» **INPUT FOR THIS TASK**
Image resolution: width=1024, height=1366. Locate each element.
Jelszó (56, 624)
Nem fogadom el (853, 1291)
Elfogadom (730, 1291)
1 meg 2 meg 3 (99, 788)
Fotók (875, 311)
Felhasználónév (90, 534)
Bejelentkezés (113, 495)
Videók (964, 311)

» **EXERCISE INSTRUCTIONS**
In full and without change, transcribe the entries.

» **ANSWER SECTION**
Image resolution: width=1024, height=1366. Locate each element.
Jelszó (56, 624)
Nem fogadom el (853, 1291)
Elfogadom (730, 1291)
1 meg 2 meg 3 (99, 788)
Fotók (875, 311)
Felhasználónév (90, 534)
Bejelentkezés (113, 495)
Videók (964, 311)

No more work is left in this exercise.